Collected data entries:

==================================================

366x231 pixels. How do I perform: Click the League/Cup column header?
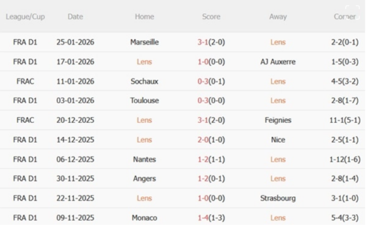pos(25,17)
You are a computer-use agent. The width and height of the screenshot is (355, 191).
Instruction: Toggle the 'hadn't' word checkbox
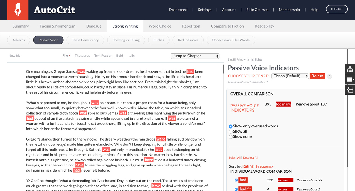[x=236, y=189]
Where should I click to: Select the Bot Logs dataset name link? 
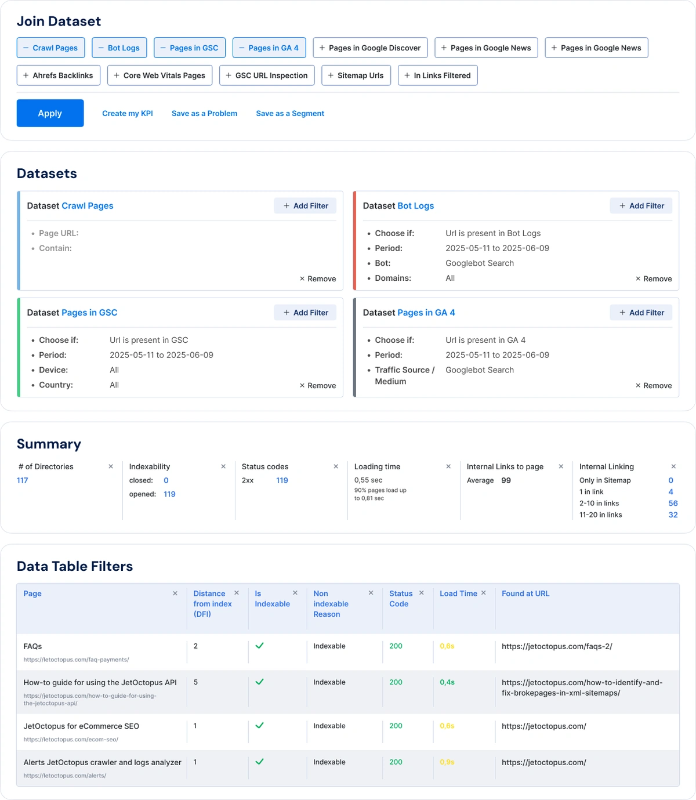(415, 205)
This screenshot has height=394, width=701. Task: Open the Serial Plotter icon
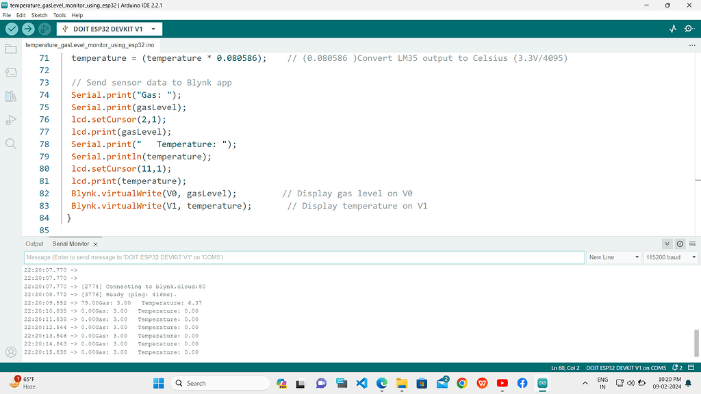click(x=672, y=29)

==================================================

Work required » Return the entries above exactly, skipping any images.

Response area »
366x231 pixels. How do I perform: Click the League/Cup column header?
pos(25,17)
You are a computer-use agent. The width and height of the screenshot is (355, 191).
Instruction: Toggle the 'hadn't' word checkbox
[x=236, y=189]
Where should I click to: Select the Bot Logs dataset name link? 
(415, 205)
This screenshot has height=394, width=701. Task: Open the Serial Plotter icon
click(x=672, y=29)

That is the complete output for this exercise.